God was over the sin of David so that he should express the feelings of the remnant in the future, they will appreciate the blessedness of sins covered. Psalm 32 refers to Israel, but it says, “Blessed is the man”, so it is good for the gentile. David was a pattern man of grace, just as Paul was a pattern of the whole longsuffering. There is one point which has been a little overlooked by us in connection with the righteousness of God, namely, that it is in the righteous One that the man under judgment has been removed, so that in the removal God should be glorified — Christ suffered, the just (righteous) for the unjust; so, too, in 1 John He is spoken of as “the righteous”. He has fulfilled [p. 60] every requirement of God in Himself, and we come into sweet savour in connection with Him as the righteous One who has maintained God’s glory. We stand in all the savour of His work. This hardly goes so far as Ephesians 1, “Accepted in the Beloved”. Israel will stand in the sweet savour of the burnt-offering. The blood of the burnt-offering was never carried into the holiest, it established a ground of acceptance upon earth in the place of sin.
Life is not brought out doctrinally in this chapter; in the next chapter we have the love of God shed abroad in the heart by the Holy Spirit.

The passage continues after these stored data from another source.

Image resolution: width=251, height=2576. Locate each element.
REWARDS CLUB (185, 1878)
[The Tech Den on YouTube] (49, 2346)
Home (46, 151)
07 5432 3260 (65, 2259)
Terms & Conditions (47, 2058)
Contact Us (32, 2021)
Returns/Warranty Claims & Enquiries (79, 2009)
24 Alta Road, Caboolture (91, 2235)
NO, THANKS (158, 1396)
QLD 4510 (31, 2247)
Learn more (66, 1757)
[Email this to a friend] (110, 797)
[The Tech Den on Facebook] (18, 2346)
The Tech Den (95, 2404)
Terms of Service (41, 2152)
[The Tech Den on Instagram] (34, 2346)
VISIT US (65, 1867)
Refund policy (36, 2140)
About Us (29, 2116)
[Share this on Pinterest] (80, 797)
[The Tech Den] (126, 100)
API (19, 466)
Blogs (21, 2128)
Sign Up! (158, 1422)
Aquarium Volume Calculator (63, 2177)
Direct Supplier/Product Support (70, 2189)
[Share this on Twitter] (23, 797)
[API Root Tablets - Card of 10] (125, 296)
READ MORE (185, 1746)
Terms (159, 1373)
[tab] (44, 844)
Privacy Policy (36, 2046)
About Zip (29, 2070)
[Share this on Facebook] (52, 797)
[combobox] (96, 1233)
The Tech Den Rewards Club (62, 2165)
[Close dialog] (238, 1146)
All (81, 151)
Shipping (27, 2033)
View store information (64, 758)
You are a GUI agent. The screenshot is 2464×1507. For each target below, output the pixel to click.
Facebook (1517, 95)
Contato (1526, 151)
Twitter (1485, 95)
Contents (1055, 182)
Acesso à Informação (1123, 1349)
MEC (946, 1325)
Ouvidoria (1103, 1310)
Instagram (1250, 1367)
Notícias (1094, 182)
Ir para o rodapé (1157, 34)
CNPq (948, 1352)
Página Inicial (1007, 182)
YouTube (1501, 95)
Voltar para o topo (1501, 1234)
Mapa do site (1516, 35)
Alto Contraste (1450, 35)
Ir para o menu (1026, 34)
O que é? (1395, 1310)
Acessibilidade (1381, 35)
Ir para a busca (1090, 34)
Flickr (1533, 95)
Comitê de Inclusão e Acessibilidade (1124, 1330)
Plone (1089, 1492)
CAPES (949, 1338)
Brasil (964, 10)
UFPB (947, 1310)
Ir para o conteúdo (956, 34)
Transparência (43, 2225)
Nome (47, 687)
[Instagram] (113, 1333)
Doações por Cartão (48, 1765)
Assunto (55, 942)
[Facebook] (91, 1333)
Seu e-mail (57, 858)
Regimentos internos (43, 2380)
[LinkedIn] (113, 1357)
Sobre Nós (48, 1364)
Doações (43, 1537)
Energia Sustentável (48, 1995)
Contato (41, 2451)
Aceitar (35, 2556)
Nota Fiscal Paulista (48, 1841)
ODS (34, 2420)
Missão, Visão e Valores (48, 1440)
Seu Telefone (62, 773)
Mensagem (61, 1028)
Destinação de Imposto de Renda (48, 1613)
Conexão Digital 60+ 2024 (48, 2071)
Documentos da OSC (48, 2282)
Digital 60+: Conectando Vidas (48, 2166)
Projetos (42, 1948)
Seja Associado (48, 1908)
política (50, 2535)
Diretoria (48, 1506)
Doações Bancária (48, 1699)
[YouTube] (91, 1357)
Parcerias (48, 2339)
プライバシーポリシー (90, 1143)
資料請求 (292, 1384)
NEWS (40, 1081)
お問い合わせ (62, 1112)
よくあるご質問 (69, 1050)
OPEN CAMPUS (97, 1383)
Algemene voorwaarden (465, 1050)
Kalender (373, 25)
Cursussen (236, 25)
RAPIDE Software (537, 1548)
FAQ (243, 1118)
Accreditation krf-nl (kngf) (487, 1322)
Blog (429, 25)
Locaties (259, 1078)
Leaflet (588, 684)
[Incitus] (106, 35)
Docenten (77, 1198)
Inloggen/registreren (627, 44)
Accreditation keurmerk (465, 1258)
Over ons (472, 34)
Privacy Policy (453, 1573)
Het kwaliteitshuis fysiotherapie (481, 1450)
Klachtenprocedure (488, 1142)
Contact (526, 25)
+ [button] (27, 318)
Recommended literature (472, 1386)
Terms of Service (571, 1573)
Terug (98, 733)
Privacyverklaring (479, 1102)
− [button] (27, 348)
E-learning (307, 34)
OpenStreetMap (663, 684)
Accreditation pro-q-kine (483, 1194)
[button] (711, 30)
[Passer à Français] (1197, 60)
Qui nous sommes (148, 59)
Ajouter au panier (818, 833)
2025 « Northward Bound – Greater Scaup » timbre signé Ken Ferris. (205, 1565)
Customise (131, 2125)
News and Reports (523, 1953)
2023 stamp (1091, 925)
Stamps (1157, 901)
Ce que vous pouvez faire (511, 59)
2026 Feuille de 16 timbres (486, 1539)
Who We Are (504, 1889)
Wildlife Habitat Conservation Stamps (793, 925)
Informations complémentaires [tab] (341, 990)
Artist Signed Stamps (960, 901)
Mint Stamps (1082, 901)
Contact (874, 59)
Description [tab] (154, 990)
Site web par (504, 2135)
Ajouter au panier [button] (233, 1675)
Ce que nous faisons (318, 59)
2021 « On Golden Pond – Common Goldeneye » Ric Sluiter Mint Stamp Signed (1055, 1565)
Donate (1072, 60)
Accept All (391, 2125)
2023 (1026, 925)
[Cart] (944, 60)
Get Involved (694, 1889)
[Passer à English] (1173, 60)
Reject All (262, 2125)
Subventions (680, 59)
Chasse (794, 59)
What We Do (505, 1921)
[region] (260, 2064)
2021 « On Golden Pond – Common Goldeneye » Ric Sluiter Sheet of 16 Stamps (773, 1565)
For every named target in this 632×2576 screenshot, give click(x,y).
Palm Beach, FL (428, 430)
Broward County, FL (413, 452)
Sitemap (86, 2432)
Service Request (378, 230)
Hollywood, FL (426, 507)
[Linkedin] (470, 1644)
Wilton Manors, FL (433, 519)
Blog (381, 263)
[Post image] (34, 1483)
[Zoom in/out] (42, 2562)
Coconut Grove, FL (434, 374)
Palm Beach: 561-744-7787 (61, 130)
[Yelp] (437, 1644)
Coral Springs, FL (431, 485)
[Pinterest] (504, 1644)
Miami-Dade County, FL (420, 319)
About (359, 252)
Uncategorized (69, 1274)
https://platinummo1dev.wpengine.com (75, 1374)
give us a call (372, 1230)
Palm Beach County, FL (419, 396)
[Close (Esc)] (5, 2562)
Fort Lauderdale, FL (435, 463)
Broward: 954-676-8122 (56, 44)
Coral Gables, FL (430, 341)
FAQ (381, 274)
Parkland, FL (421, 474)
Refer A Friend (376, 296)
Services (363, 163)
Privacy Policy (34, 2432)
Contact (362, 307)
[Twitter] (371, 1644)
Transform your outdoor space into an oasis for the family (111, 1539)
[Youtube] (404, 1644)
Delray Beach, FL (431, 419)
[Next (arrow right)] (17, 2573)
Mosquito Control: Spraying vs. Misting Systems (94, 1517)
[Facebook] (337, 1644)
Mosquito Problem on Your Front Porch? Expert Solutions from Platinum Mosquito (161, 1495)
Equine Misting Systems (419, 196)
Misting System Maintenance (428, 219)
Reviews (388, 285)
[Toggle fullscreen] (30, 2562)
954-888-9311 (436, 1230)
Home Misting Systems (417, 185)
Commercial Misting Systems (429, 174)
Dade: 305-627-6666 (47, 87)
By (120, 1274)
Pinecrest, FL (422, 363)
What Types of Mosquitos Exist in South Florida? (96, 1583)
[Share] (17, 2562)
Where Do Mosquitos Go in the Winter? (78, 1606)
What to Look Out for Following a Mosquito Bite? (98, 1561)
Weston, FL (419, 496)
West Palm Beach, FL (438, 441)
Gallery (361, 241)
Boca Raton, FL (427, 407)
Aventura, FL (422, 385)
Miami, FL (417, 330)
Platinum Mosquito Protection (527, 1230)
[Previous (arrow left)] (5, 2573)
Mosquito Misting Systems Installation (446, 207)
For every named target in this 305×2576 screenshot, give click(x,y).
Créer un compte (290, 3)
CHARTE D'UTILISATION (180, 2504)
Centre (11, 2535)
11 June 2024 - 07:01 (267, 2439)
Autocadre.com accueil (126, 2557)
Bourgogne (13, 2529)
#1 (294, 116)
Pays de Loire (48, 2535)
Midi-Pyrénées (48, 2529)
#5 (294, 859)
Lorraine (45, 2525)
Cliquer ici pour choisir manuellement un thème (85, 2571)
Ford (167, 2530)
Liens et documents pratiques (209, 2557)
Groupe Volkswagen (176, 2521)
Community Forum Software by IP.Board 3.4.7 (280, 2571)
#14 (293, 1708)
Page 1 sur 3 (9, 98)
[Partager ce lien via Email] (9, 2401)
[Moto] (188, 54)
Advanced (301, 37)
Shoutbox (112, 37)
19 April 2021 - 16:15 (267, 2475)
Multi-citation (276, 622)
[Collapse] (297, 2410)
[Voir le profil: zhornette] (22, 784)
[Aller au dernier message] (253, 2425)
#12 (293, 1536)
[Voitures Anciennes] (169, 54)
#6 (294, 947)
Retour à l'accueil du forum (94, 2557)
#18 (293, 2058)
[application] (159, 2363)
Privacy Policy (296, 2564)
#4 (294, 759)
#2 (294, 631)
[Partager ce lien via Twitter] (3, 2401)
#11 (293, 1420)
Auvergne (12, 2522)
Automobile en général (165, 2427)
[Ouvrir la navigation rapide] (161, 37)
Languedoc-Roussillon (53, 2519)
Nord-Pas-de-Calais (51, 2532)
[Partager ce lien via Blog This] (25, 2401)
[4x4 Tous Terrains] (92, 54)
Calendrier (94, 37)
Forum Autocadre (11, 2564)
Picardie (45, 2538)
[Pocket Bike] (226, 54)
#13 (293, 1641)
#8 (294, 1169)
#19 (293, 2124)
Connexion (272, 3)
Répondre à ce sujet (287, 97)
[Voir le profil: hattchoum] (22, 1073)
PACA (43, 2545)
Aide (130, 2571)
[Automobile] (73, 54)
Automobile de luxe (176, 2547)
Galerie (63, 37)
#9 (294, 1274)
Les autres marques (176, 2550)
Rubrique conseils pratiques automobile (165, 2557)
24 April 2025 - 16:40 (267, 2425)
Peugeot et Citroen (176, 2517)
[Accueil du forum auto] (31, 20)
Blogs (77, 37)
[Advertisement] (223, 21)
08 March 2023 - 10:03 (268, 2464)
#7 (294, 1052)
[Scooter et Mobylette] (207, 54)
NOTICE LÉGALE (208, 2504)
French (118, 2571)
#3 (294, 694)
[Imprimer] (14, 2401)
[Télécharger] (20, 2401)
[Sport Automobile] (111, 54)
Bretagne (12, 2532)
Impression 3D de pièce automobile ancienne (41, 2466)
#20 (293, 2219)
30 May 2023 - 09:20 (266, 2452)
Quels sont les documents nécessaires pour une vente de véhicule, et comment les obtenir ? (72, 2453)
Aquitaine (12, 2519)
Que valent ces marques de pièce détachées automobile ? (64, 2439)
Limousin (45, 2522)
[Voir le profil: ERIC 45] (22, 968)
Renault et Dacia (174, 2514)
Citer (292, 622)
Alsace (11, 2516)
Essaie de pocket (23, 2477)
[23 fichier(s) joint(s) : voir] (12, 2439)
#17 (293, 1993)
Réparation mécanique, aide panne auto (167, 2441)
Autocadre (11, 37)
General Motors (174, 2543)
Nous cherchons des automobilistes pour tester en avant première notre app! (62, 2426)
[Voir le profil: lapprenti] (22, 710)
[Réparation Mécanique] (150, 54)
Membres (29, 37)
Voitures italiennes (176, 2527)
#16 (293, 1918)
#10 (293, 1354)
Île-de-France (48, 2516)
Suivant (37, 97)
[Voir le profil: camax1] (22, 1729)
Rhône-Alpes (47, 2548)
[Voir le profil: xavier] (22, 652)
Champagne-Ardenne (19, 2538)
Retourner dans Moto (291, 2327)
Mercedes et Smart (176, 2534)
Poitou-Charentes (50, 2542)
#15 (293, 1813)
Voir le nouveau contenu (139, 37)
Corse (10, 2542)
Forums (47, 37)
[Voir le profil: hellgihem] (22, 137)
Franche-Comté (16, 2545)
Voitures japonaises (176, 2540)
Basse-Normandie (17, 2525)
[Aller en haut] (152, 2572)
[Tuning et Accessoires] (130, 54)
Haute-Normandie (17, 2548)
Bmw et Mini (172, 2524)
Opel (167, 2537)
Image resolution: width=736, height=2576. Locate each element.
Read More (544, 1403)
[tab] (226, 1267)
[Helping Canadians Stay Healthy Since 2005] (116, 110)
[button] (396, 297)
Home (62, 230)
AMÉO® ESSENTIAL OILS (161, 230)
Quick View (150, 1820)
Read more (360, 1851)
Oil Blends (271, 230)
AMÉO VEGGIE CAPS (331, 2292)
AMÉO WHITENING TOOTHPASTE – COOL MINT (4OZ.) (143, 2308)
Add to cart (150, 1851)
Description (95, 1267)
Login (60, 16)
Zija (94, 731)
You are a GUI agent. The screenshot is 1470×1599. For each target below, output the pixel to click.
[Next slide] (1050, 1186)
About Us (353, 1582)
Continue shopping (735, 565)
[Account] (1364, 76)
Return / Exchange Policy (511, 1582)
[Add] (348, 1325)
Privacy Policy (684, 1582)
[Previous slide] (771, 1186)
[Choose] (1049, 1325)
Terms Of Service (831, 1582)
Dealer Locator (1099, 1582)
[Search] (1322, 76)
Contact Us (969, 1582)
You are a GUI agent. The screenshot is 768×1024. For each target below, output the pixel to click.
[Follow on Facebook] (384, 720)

The unfolding is progressive. First we have light as to God’s righteousness, then as to His glory as the God of resurrection, and so a new scene opened up, and then we learn that the source of all was love, as witnessed in Christ’s death. The purpose of all this is to bring us into the full light of God as revealed in the gospel, and that is of love; these things are given to us in detail for our apprehension. This chapter brings in resurrection, and that opens out the scene and sphere of God’s glory in which Jesus is Lord. The resurrection sphere is where God works. In the world man works, constructs enormous armaments, builds up vast systems, makes instruments of destruction — that is the power of man working; but there is a sphere in which God works for His own glory, and that is the resurrection sphere; there the Lord is Administrator and the Spirit works. People would be greatly confirmed if they were consciously in the sphere of this power. We see the proofs of God’s goodness in the world, but one must be in the scene in which He operates to see the proofs of His power.
“Raised for our justification” gives us a status for God and for the world to come; Christ is our righteousness for that. We need not be troubled about our weakness if Christ is our justification in the presence of God, our approval for the world to come. “He was delivered for our offences”, that clears us from any charges connected with this world, then in Christ’s resurrection we are approved for the world to come. The same will hold good for Israel. Death has come in for the removal of the transgressions under the first covenant, and they will say, “The Lord our righteousness”. In chapter 5 we get all the blessed effects to us of the Lord’s administration.